Lack of time is usually the issue. Finding time to coach is a real issue for these managers. Too many managers find themselves firefighting, unable to devote sufficient time to long term planning, visioning and most importantly coaching and developing their people. The paradox here is that if they coach their staff properly the staff will be capable of shouldering more responsibility, freeing the manager from firefighting and allowing them to be available to manage and coach their people and grow and develop the business.

So how do we get managers to engage in coaching?

Help sales managers see the real value in coaching including the dollars and sales it can return to the business. We need to help managers see that coaching delivers far more than the effort put into coaching however, if you have never experienced effective coaching you are unlikely to value it. One solution is for managers to experience professional coaching themselves and see how it helps them achieve excellence in their own role. Engaging an independent coach to work with a manager i.e. a ‘coach-the-coach‘ experience has great benefits. Ideally sales managers would be trained in best practice coaching tools and strategies to give them the confidence and competence to coach. Another solution some managers are resorting to is outsourcing the coaching of their team members to independent coaches or internal people specifically trained and assigned to a coaching role thus leaving managers to manage. This is a trend in some industries such as call centres.

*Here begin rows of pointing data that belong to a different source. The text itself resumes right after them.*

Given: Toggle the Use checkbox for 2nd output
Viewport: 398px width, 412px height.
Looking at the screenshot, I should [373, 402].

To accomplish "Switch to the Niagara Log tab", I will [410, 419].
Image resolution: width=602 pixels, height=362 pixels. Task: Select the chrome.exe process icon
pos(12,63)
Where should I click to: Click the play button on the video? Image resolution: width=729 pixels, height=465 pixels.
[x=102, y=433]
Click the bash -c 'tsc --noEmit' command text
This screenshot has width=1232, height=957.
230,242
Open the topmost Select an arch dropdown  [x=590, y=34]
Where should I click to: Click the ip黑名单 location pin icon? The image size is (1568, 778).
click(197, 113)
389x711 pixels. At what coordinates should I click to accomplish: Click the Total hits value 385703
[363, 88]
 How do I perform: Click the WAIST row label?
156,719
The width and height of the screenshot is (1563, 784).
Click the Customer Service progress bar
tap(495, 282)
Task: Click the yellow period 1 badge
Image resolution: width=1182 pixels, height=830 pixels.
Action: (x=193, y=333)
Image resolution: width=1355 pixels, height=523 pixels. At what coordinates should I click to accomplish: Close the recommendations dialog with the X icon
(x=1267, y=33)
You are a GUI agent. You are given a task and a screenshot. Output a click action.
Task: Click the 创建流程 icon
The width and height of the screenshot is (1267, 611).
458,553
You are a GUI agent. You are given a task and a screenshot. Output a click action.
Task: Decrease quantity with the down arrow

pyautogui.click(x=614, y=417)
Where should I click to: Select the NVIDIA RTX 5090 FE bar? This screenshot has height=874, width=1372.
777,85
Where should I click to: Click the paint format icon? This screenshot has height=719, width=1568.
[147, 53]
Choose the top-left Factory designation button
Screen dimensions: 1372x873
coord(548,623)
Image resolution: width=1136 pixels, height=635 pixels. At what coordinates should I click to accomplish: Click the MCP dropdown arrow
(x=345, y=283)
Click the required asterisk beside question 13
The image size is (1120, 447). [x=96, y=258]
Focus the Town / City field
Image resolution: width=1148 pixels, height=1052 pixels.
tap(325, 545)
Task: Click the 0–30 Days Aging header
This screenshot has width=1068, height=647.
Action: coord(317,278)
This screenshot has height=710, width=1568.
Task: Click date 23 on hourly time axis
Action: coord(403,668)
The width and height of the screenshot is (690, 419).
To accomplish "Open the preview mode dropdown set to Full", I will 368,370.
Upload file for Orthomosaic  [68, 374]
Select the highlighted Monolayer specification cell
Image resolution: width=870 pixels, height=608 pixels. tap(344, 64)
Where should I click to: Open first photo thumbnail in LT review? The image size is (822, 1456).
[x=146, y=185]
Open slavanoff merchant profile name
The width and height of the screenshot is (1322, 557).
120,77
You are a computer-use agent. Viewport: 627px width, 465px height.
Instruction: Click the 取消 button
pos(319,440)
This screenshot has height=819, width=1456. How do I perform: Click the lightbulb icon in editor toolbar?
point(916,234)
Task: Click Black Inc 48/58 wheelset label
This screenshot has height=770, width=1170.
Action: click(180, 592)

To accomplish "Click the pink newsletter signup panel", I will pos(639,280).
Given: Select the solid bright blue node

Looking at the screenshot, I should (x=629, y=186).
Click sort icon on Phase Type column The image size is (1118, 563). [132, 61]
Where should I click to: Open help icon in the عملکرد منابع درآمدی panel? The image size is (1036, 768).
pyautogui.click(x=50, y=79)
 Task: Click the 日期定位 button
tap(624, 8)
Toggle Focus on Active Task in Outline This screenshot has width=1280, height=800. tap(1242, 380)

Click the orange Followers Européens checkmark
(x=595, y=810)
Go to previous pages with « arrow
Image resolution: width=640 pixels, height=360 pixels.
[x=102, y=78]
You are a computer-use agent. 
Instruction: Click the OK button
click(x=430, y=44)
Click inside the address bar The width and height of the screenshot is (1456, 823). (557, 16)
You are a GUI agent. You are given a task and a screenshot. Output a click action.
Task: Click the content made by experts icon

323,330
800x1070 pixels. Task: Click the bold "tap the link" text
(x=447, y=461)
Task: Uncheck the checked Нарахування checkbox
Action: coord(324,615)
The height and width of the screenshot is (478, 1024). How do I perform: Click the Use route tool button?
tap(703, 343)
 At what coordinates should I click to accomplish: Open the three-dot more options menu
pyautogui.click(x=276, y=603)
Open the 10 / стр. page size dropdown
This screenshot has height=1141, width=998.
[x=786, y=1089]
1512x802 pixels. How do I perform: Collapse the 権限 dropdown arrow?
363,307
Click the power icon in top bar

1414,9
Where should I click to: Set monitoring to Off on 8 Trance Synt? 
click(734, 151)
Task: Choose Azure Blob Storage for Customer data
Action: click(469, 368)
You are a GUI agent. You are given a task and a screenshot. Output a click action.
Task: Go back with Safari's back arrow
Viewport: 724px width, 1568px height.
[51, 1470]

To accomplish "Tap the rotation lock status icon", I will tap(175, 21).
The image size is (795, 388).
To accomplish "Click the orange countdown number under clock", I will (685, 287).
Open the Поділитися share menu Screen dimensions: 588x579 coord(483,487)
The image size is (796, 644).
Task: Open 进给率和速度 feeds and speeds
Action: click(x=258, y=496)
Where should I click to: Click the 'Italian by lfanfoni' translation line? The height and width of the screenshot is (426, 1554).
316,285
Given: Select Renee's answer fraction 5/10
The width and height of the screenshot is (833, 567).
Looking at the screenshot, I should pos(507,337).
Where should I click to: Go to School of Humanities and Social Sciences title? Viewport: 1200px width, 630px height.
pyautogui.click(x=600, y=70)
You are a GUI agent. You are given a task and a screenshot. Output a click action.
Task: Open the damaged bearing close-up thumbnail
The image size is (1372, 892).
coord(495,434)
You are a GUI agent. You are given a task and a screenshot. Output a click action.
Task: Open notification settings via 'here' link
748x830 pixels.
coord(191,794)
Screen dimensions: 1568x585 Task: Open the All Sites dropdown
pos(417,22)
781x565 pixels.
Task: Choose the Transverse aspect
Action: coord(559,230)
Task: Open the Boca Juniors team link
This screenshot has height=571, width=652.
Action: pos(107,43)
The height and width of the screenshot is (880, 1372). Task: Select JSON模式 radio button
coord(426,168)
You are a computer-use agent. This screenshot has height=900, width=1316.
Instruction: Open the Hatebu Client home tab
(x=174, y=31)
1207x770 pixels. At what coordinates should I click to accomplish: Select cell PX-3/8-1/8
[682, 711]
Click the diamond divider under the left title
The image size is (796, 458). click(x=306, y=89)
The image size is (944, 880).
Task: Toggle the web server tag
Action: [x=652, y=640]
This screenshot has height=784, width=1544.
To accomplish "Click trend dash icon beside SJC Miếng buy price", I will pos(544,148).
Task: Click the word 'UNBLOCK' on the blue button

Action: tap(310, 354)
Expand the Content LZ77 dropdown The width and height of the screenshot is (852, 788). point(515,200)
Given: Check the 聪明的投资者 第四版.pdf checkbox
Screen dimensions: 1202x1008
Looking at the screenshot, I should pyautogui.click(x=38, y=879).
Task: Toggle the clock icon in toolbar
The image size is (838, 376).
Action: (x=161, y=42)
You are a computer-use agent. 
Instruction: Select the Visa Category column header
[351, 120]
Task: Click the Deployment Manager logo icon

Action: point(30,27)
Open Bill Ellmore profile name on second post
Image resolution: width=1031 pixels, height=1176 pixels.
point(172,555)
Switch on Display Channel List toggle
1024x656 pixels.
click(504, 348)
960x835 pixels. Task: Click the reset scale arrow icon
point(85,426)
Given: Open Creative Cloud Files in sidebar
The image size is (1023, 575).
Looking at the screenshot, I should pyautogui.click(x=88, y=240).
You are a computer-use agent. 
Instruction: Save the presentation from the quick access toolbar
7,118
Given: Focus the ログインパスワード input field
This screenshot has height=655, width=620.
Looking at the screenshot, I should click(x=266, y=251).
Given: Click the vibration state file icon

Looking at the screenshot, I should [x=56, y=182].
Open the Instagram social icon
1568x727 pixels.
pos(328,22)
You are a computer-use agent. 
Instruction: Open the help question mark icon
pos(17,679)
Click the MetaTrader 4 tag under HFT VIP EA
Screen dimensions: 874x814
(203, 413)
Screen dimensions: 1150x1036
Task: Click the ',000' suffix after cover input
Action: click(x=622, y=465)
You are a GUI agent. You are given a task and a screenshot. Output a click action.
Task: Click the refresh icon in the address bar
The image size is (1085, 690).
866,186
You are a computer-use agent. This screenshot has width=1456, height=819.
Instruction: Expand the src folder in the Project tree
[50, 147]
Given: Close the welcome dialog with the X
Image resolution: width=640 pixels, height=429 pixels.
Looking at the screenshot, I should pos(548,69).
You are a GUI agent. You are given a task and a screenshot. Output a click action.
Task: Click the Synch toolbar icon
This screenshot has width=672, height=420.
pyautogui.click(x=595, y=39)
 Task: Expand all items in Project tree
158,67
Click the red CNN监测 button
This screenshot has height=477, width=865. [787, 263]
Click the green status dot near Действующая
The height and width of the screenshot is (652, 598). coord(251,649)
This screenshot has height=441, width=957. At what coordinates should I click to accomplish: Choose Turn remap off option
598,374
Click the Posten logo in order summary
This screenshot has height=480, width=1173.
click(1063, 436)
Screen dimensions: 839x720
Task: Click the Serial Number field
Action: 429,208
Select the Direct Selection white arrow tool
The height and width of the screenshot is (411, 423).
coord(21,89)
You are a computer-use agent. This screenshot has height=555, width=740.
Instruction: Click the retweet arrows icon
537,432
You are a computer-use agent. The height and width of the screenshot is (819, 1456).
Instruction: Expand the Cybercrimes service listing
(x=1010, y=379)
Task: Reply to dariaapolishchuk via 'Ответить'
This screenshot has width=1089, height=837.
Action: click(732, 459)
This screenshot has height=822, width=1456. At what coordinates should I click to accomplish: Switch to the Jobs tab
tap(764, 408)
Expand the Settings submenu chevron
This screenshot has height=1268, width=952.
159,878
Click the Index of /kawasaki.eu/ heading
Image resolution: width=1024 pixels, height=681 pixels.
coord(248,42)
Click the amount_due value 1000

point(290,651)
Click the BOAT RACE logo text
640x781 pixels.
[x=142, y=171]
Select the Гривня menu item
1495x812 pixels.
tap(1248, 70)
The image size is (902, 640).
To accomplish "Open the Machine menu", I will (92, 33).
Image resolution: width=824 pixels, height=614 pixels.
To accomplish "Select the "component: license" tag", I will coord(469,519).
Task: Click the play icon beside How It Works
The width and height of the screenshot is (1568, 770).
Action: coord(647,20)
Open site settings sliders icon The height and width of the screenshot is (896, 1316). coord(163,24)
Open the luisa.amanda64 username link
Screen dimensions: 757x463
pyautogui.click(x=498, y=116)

Robyn Creed says that outsourcing authentic coaching can really help people experience an agenda free environment helping them to shift and move to higher levels of performance without the complicated relationship of their managers. However, she does warn that abdicating coaching responsibilities as a manager is dangerous. ‘Managers should not avoid coaching’ says Robyn, ‘The skills and mindset of coaching need to be ever present in a manager’s tool box, especially in sales. The opportunities to coach present themselves at any time and you have to be ready to seize the opportunity and know what to do.’ Robyn’s advice is to adopt a blended approach: ‘train your sales managers and other managers how to be effective coaches and then, when needed supplement this with highly trained external coaches. These coaches are best used to coach the managers who are coaching their own teams as well as for high performing sales people who need that to move to a higher plain.’

Remember everybody lives by selling something.